Praised be writer Michelle Alexander for her recent New York Times op-ed article showing why lying is common among police. As I view it, a huge percentage of the general population routinely lie, police are drawn from the general population, so lying will be very common among police.
Here are some points in Ms. Alexander’s article:
- Grant money for law enforcement encourages lying, to show success that justifies getting the grant money.
- For police to show they are productive, they may feel the pressure to lie.

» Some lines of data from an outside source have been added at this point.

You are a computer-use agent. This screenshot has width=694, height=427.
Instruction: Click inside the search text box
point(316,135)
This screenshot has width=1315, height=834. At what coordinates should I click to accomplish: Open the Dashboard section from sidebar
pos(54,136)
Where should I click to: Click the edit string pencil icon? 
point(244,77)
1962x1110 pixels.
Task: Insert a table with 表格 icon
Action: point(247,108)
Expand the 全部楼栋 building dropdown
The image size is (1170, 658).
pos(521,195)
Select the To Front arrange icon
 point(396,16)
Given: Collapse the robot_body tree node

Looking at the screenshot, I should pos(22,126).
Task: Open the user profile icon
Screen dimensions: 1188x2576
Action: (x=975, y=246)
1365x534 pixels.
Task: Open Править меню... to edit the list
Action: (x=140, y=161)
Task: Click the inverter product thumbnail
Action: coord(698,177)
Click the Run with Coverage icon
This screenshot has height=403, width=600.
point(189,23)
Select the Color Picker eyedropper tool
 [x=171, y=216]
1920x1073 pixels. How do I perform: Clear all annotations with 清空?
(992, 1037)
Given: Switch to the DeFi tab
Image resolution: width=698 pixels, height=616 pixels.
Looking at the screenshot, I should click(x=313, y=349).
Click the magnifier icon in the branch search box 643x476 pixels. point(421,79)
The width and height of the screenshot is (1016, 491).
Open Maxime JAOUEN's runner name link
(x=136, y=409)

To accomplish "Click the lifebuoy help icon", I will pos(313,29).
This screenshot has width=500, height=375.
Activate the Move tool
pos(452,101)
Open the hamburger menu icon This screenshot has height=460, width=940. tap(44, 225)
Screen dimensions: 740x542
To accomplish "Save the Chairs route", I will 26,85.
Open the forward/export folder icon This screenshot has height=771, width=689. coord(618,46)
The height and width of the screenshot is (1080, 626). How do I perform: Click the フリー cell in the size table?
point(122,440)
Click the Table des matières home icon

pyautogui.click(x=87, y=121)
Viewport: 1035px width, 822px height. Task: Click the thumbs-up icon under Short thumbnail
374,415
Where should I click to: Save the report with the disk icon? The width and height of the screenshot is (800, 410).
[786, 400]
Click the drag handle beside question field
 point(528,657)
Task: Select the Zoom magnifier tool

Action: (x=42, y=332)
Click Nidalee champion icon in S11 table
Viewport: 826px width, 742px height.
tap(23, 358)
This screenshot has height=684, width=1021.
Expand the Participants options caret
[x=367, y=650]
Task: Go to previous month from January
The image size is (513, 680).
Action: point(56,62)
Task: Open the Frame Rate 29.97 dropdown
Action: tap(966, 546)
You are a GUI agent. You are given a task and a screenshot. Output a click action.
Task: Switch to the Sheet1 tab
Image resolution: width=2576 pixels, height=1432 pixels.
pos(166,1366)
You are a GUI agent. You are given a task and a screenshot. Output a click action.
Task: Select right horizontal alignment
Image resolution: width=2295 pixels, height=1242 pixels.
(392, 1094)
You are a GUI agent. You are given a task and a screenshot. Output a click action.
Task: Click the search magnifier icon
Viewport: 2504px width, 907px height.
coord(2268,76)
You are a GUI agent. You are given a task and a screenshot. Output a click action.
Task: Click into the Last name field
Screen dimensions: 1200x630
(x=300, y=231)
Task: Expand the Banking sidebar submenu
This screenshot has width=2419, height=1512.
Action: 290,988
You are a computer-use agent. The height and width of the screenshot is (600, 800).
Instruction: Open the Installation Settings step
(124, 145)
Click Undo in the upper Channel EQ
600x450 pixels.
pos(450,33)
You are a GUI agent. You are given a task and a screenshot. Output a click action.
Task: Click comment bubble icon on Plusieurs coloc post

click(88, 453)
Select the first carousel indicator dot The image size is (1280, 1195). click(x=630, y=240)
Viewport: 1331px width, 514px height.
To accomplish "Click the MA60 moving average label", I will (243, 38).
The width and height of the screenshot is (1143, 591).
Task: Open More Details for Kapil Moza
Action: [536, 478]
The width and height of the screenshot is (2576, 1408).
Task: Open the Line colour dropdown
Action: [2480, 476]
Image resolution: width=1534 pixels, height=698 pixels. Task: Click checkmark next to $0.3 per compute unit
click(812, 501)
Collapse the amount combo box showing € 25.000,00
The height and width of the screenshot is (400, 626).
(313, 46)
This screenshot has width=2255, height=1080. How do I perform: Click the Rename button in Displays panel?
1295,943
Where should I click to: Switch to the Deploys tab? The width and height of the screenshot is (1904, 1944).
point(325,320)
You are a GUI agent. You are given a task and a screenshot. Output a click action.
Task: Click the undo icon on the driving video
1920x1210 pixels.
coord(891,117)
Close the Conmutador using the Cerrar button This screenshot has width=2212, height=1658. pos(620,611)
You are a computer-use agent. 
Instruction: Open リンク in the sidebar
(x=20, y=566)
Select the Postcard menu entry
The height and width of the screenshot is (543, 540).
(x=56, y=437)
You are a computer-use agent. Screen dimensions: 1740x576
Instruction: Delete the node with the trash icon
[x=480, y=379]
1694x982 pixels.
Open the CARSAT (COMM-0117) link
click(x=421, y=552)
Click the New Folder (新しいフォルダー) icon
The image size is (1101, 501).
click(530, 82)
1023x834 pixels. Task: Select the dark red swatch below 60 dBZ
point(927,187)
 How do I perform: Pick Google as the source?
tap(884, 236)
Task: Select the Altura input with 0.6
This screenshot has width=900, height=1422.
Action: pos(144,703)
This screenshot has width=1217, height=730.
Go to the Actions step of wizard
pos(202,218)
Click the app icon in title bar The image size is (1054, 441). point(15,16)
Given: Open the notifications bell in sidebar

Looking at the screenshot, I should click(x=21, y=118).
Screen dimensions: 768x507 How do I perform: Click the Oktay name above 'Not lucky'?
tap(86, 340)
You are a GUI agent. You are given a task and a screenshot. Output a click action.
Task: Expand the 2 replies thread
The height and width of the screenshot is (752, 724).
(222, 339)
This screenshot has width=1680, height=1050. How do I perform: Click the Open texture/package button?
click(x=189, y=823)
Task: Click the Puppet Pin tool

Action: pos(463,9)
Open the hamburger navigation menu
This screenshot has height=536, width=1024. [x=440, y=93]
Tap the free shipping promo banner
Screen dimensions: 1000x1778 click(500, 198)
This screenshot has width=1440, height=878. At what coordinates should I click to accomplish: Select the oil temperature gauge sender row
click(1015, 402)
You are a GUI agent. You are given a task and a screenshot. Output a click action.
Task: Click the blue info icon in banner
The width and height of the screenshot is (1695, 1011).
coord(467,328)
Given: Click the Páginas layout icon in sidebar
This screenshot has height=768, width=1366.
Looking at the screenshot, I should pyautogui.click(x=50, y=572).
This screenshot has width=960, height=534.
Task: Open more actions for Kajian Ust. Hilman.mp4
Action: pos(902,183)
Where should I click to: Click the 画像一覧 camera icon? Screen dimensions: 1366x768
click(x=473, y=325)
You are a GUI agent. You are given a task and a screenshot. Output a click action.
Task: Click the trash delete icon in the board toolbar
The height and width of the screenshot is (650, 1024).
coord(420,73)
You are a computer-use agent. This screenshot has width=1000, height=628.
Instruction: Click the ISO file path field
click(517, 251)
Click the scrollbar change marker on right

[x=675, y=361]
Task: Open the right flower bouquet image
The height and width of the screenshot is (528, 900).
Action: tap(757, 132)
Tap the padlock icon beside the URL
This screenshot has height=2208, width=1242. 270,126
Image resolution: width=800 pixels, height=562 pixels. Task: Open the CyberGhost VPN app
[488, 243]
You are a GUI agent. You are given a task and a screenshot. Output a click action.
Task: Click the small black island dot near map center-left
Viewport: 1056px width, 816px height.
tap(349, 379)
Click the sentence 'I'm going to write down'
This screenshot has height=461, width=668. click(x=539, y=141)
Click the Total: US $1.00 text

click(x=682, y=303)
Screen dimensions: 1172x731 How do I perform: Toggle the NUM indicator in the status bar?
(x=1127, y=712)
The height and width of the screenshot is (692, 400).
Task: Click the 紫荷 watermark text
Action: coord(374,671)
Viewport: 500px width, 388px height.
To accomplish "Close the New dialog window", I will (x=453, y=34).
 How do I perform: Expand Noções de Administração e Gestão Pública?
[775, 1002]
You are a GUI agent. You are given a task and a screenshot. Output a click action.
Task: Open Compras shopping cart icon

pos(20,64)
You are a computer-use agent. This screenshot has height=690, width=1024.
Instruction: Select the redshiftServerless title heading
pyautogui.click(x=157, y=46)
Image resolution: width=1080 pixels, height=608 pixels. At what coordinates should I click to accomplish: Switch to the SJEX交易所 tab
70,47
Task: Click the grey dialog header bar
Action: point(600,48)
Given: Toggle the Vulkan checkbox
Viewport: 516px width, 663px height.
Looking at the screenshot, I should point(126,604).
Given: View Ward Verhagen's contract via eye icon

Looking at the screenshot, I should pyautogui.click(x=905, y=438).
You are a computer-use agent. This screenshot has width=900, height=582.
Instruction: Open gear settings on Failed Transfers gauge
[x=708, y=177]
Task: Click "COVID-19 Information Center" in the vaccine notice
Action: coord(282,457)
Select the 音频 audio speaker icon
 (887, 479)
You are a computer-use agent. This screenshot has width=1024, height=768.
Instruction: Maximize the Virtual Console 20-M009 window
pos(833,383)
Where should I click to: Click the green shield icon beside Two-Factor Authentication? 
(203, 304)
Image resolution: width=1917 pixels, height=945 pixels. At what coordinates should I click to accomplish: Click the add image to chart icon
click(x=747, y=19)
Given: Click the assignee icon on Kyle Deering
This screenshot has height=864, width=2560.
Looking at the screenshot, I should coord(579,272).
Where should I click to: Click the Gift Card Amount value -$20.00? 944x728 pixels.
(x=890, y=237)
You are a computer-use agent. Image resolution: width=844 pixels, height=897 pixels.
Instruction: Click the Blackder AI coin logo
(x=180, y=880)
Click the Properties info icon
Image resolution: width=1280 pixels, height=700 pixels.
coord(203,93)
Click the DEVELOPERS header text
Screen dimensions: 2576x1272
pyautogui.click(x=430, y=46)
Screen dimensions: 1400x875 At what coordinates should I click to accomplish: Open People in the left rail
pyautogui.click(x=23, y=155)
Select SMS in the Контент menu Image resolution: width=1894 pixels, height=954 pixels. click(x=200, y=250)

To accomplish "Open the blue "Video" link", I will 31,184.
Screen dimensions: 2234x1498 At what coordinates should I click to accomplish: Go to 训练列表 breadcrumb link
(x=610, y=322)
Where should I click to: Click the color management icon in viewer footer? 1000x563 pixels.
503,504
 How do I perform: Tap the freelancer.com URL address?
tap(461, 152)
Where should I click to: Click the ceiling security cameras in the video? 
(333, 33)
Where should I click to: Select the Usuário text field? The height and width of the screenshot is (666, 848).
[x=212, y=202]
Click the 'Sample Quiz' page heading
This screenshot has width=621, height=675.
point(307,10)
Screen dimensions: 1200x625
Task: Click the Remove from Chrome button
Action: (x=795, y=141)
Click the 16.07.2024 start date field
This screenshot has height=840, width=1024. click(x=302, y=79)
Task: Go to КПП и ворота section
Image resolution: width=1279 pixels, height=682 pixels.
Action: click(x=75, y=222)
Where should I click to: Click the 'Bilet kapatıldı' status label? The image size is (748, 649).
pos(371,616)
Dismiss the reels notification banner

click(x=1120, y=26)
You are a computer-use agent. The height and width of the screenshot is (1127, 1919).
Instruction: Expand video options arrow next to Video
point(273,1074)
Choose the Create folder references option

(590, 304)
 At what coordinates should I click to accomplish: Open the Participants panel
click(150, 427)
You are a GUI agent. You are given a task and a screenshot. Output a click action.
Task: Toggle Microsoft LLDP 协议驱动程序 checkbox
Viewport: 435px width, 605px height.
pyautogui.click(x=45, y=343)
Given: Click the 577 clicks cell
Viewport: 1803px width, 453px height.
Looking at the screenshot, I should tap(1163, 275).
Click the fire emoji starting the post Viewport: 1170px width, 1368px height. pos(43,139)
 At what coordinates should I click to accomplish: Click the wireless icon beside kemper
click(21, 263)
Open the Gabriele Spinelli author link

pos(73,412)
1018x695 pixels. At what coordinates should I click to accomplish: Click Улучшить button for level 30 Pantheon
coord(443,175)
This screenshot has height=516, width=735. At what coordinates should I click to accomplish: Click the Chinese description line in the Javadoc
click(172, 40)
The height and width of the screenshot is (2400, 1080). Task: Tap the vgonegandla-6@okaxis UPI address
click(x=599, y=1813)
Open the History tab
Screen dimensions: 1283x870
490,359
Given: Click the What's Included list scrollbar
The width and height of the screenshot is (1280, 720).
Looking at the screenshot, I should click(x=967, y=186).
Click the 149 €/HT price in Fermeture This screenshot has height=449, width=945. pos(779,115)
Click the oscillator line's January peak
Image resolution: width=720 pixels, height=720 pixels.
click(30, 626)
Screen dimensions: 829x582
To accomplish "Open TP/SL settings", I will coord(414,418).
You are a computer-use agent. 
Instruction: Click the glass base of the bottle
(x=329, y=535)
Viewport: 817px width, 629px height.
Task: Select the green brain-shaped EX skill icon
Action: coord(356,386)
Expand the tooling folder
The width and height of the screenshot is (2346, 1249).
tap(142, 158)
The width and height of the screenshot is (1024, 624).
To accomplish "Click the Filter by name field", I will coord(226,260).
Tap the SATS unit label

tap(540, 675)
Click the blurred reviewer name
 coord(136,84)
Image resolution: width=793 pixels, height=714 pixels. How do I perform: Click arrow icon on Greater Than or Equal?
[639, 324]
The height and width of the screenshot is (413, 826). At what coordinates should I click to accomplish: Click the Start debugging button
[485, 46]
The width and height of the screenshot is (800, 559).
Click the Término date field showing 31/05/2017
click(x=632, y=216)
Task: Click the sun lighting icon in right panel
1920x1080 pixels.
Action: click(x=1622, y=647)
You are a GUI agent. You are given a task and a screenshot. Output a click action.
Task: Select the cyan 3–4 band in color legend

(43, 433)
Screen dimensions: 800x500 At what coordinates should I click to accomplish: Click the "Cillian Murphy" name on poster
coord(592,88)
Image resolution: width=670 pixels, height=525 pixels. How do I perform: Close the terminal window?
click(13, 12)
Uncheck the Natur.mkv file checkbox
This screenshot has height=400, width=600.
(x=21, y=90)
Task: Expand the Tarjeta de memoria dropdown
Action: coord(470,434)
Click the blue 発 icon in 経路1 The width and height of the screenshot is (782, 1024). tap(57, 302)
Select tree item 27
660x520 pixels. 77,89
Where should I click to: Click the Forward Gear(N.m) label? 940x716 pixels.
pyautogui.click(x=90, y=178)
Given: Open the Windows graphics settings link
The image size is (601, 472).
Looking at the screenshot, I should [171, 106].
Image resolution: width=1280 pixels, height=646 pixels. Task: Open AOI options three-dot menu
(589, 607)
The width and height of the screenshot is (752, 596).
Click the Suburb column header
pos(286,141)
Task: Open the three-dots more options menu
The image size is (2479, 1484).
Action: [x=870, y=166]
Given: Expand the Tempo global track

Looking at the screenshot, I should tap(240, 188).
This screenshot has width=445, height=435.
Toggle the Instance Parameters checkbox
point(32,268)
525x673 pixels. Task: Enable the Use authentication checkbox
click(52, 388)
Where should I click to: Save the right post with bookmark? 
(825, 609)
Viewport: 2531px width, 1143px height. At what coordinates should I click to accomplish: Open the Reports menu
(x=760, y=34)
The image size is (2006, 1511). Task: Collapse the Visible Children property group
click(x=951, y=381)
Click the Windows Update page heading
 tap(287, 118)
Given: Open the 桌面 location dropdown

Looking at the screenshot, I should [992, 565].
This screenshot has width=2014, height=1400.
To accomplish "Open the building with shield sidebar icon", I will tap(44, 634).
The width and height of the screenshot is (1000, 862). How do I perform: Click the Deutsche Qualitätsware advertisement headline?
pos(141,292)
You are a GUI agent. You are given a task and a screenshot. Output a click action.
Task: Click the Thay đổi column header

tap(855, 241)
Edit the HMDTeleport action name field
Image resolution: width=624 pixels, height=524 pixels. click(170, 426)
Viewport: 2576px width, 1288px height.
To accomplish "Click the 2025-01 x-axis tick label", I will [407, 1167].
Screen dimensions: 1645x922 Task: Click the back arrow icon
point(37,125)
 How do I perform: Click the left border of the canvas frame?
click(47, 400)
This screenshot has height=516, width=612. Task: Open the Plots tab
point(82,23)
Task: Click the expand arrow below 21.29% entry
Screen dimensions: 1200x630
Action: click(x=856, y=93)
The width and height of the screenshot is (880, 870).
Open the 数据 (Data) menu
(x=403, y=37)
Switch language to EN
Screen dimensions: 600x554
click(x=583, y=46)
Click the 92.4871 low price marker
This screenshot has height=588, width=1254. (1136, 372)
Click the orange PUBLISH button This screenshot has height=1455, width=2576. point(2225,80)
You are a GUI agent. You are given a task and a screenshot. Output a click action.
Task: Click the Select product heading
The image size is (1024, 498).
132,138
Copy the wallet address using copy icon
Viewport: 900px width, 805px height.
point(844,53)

- “Peter Keane, a former San Francisco Police commissioner, wrote an article in The San Francisco Chronicle decrying a police culture that treats lying as the norm.” He says lying is common by police as to disenfranchised people because police can do it in the first place, and because they figure nobody cares about such people.
- In 2011, in condemning “a widespread culture of lying and corruption in the department’s drug enforcement units”, New York Judge Gustin Reichbach declared: “‘But even this court was shocked, not only by the seeming pervasive scope of misconduct but even more distressingly by the seeming casualness by which such conduct is employed.'”
- In September 2011, “it was reported that the Bronx district attorney’s office was so alarmed by police lying that it decided to stop prosecuting people who were stopped and arrested for trespassing at public housing projects” unless a prosecutor first verified the charges by directly talking with the police officer.
- “In 2010, a New York City police officer named Adil Polanco told a local ABC News reporter that ‘our primary job is not to help anybody, our primary job is not to assist anybody, our primary job is to get those numbers and come back with them.’”
What do judges, prosecutors and jurors have to fear about not cloaking police in a higher plane of credibility? Do judges fear having more evidence suppressed? Do all three groups fear having criminals hit the street again because the prosecutor has been unable meet his or her burdens of proof? Judges, jurors and prosecutors take oaths to loyally and fully satisfy their functions; they are not permitted to escape their oaths.